> [EXERCISE] Lay out the material as a JSON list of strings, one entry per line, with blank lines skipped. Begin at the first line and stop after the line that contains "This screenshot has width=700, height=400.", and leave the pictures out of your answer.
Top of EXTRACTED INFORMATION
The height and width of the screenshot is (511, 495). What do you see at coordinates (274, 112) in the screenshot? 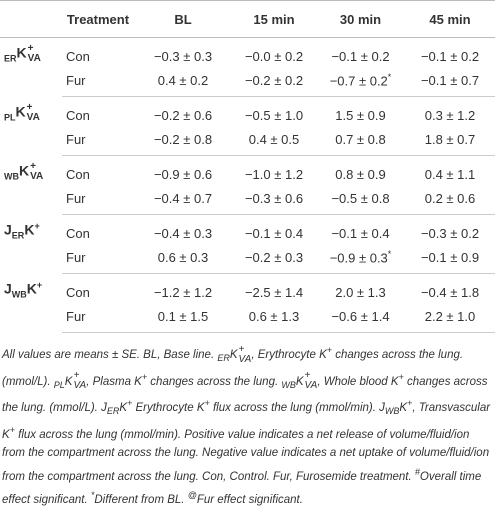
I see `value-cell: −0.5 ± 1.0` at bounding box center [274, 112].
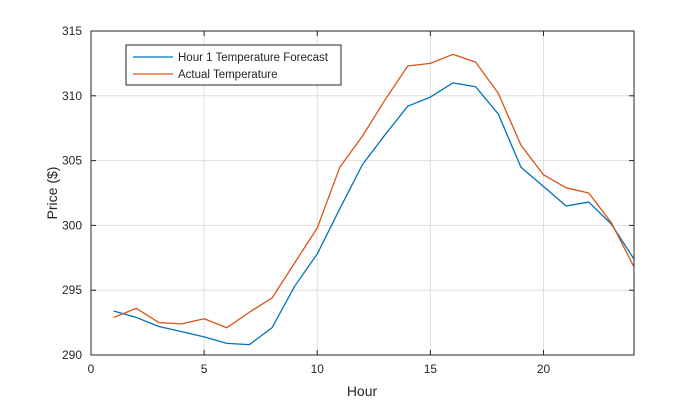 This screenshot has width=700, height=400. I want to click on y-tick-label: 310, so click(72, 96).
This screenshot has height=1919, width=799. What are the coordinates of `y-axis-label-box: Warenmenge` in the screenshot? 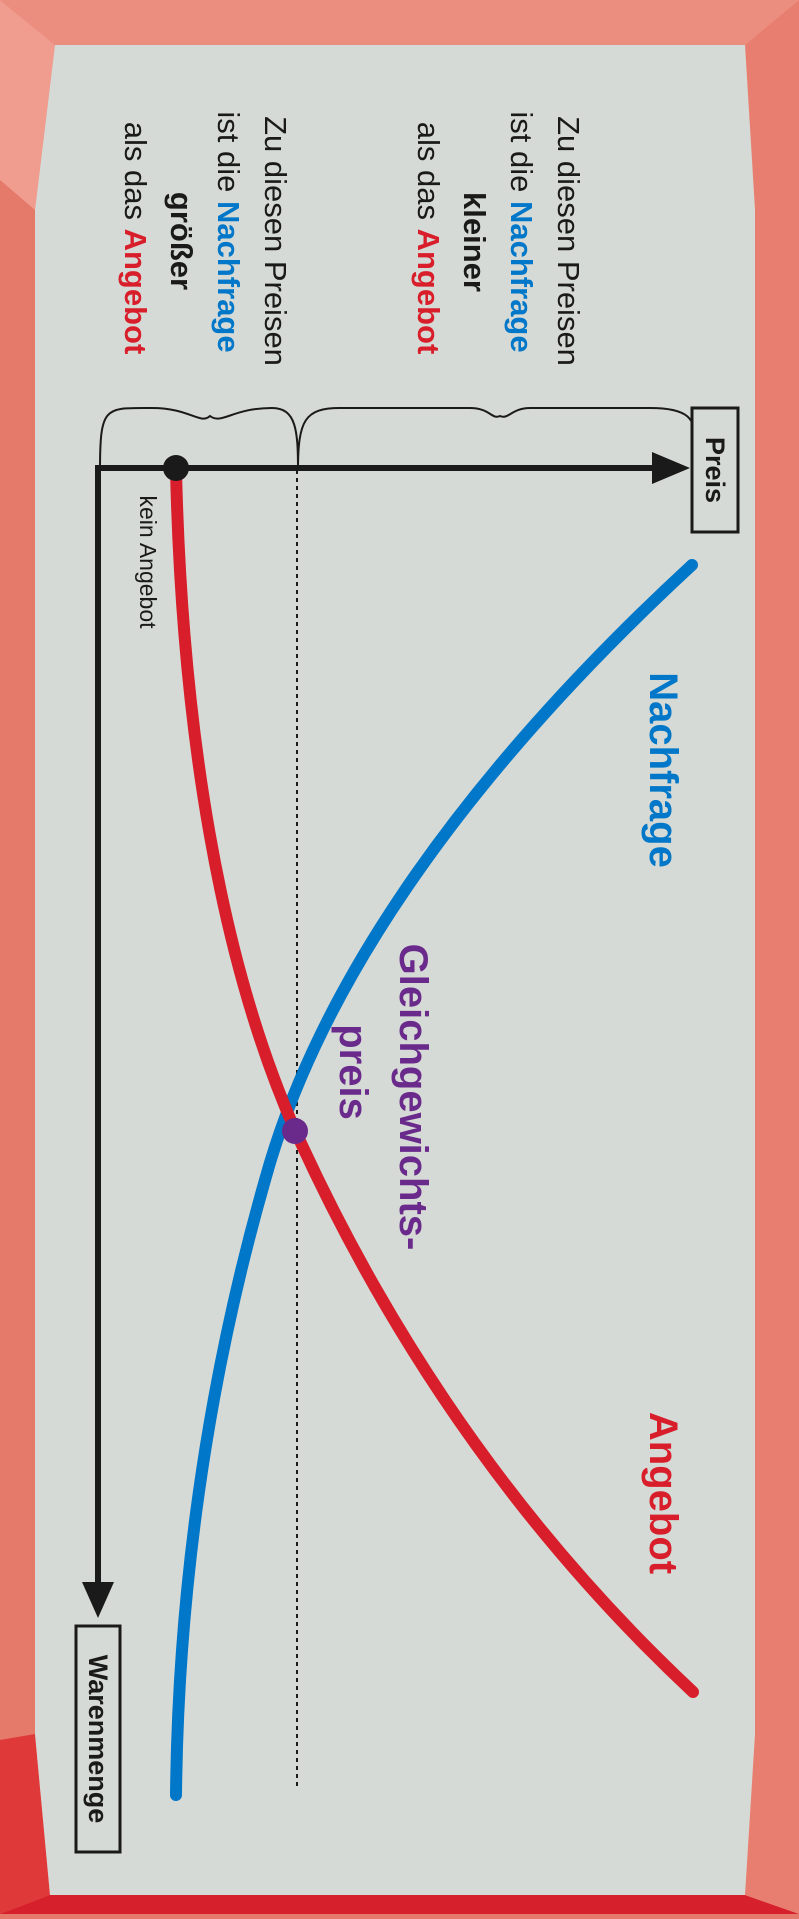 It's located at (98, 1739).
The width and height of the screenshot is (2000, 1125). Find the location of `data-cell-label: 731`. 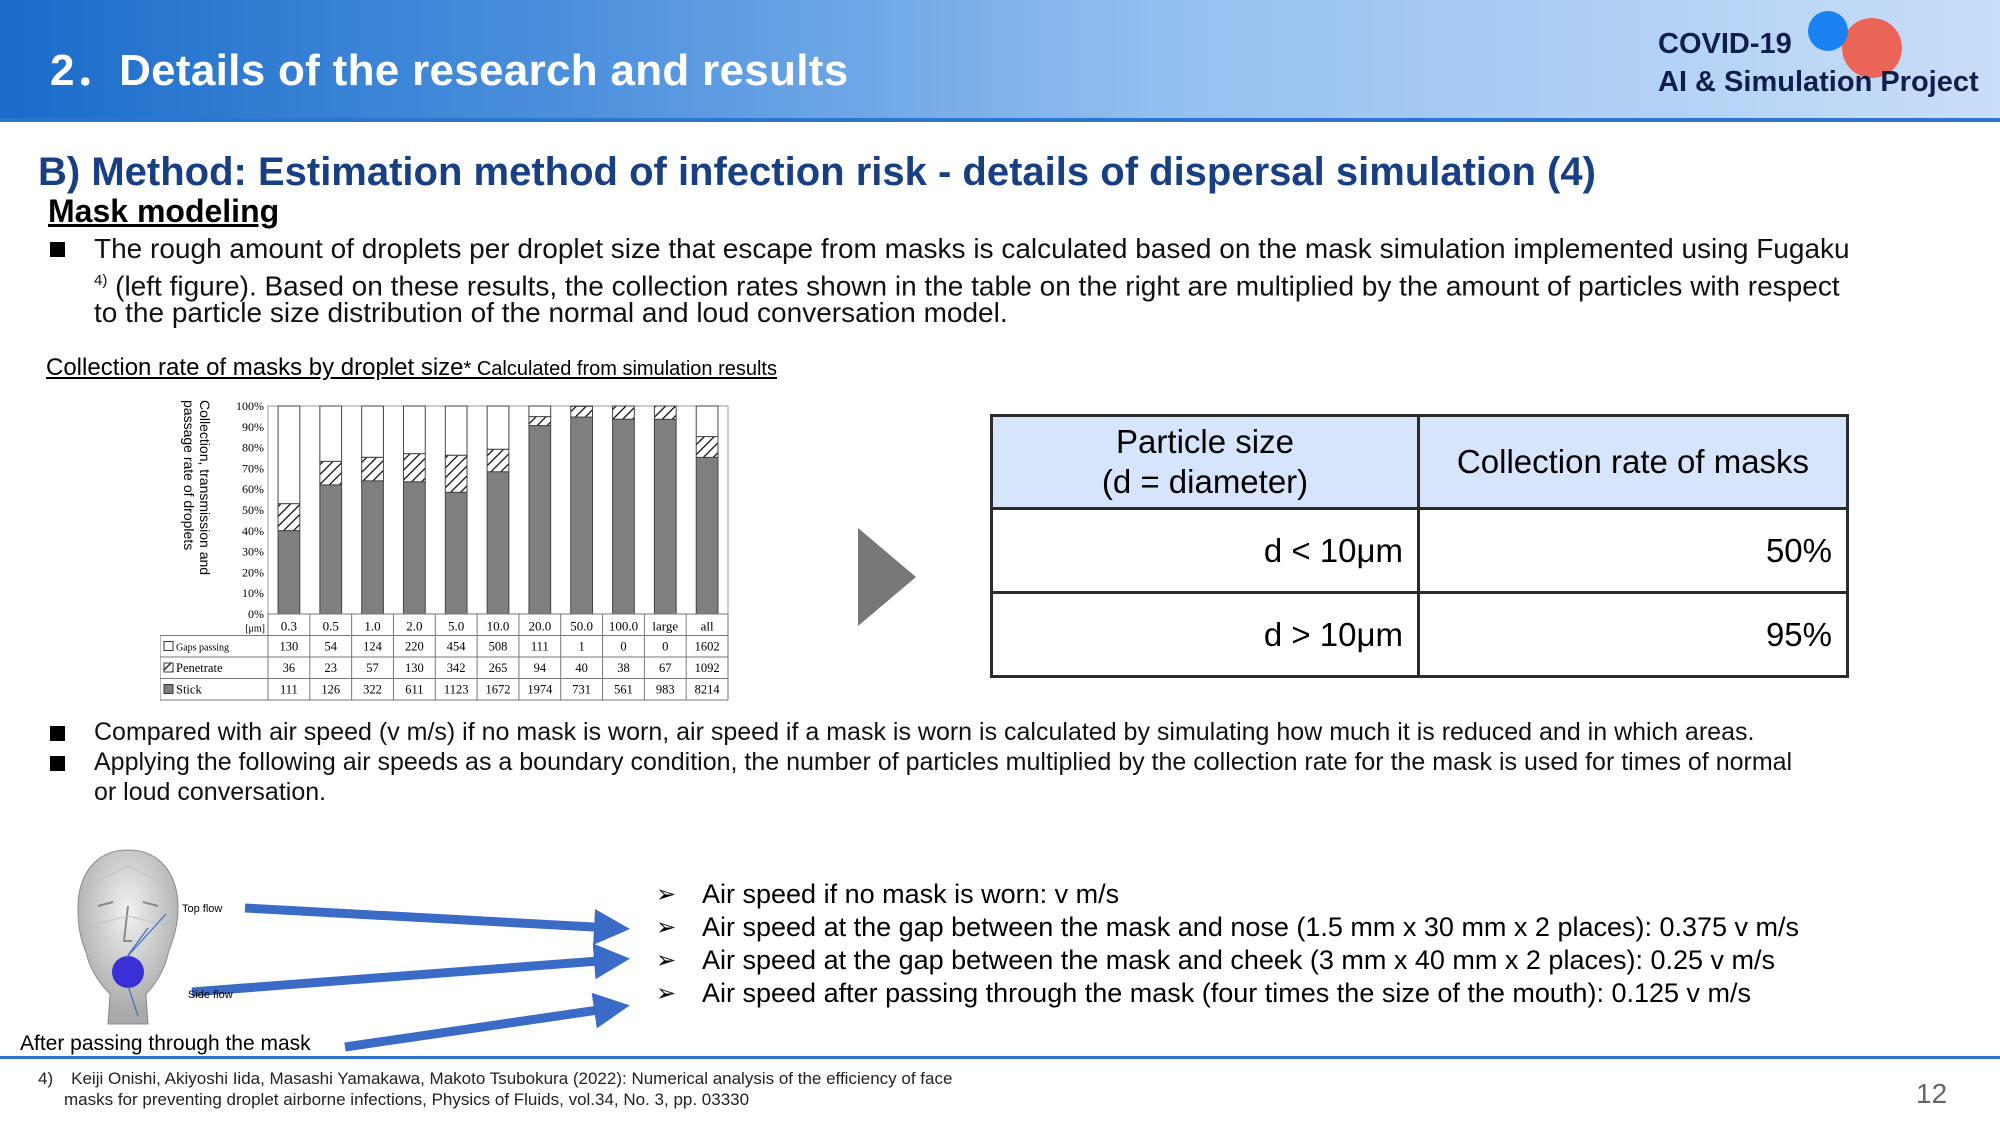

data-cell-label: 731 is located at coordinates (582, 690).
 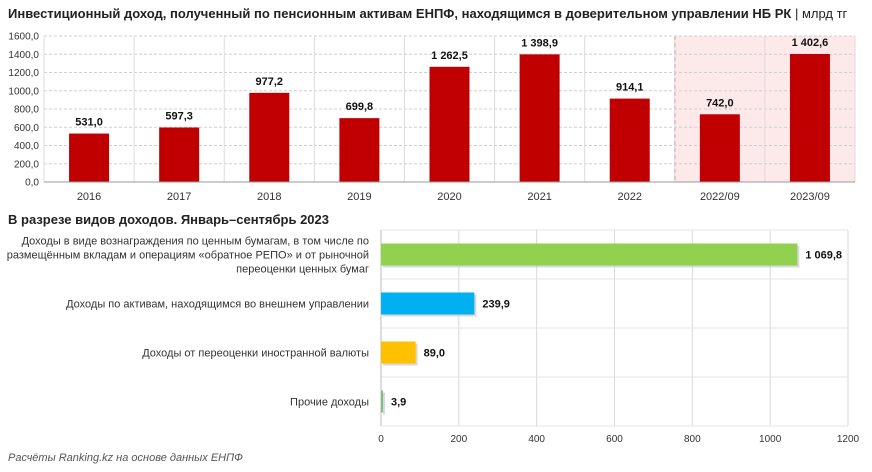 What do you see at coordinates (381, 440) in the screenshot?
I see `x-tick-label: 0` at bounding box center [381, 440].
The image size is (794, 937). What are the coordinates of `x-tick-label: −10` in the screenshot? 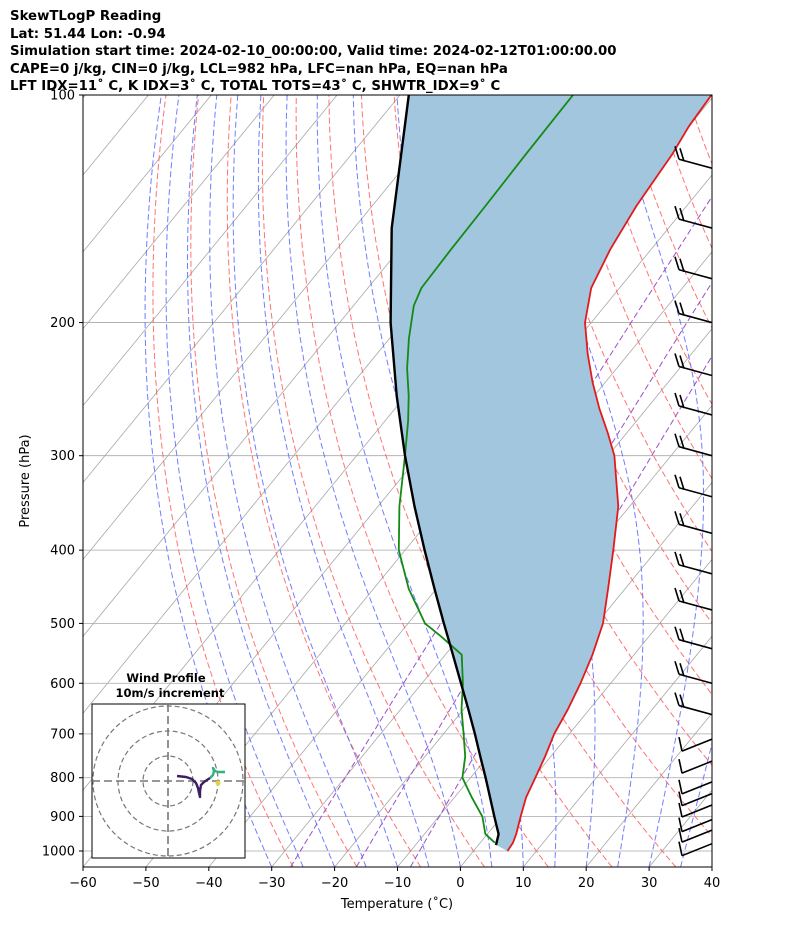 It's located at (398, 884).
Bottom of EXTRACTED INFORMATION
> [RESPONSE TO THIS TASK]
[
  "The height and width of the screenshot is (511, 495). What do you see at coordinates (274, 112) in the screenshot? ",
  "I see `value-cell: −0.5 ± 1.0` at bounding box center [274, 112].",
  " This screenshot has width=700, height=400. I want to click on y-tick-label: 310, so click(72, 96)."
]